[Task] Output, exactly and in full, only the lines from the one containing "You are a computer-use agent." to the last line of the data. Pictures should not appear.

(Collected data entries)
········

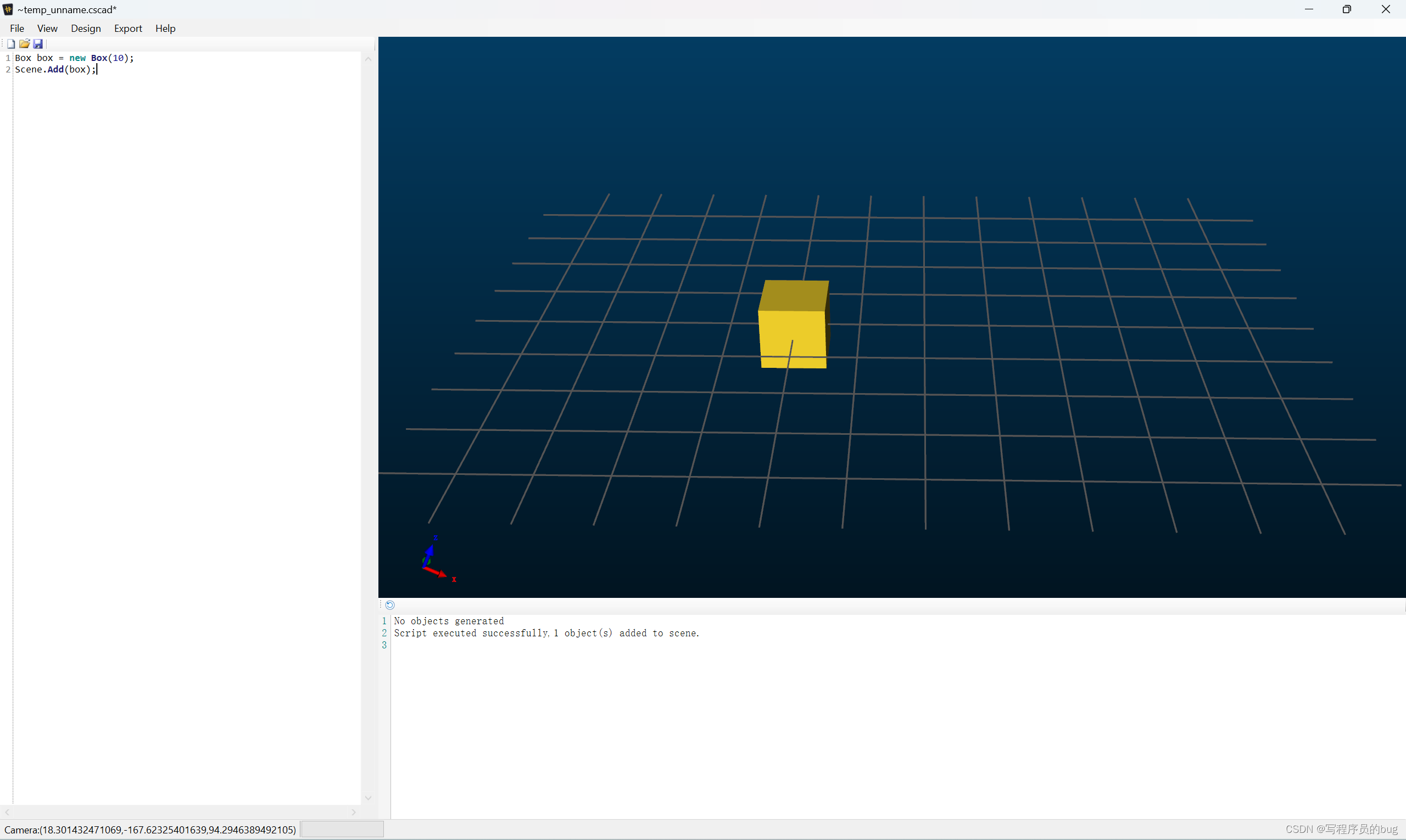Open the File menu
This screenshot has width=1406, height=840.
[17, 28]
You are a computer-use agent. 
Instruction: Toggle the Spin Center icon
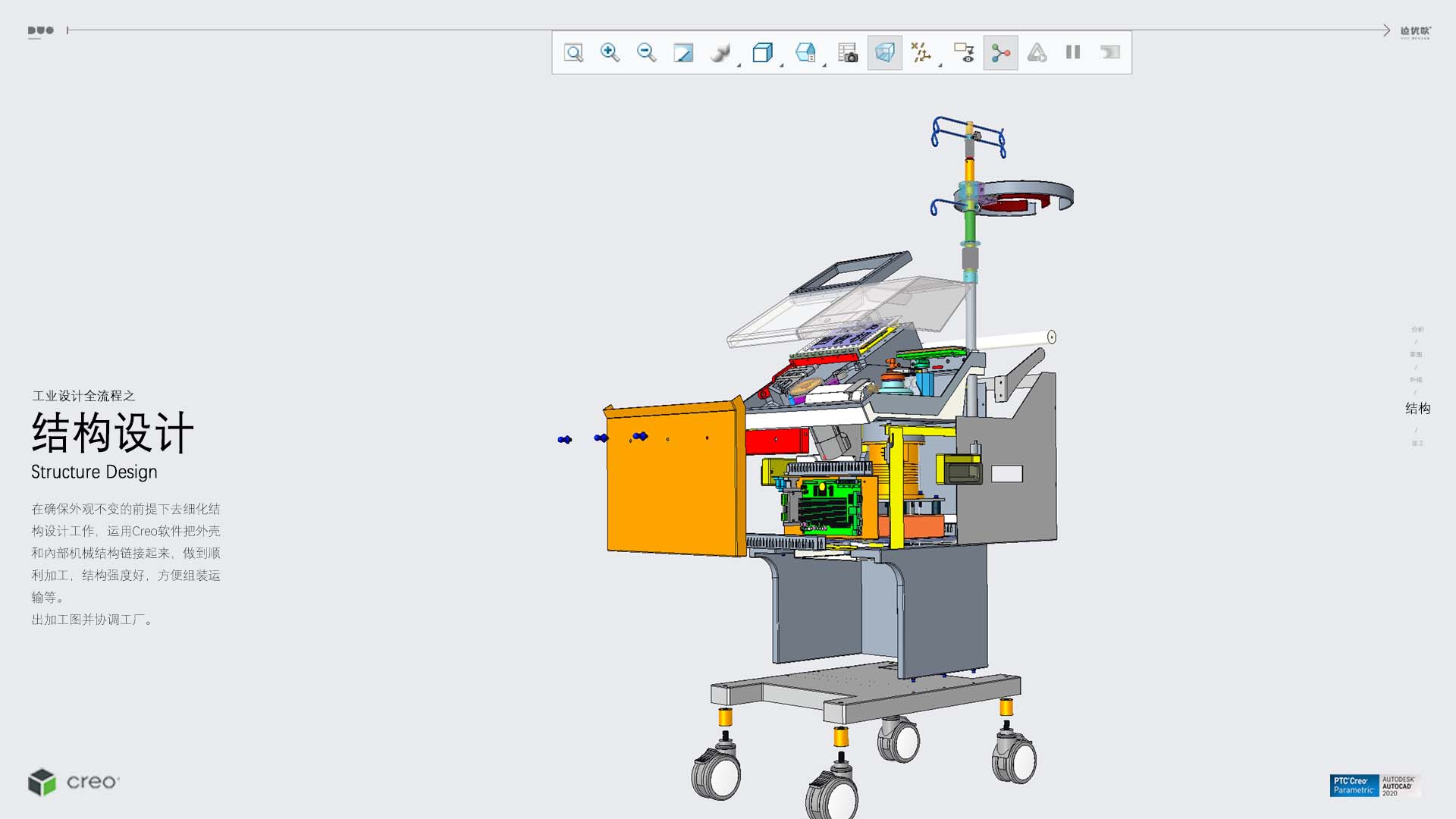tap(1000, 52)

········

[Problem solution]
You are a computer-use agent. 
Instruction: Toggle the Spin Center icon
tap(1000, 52)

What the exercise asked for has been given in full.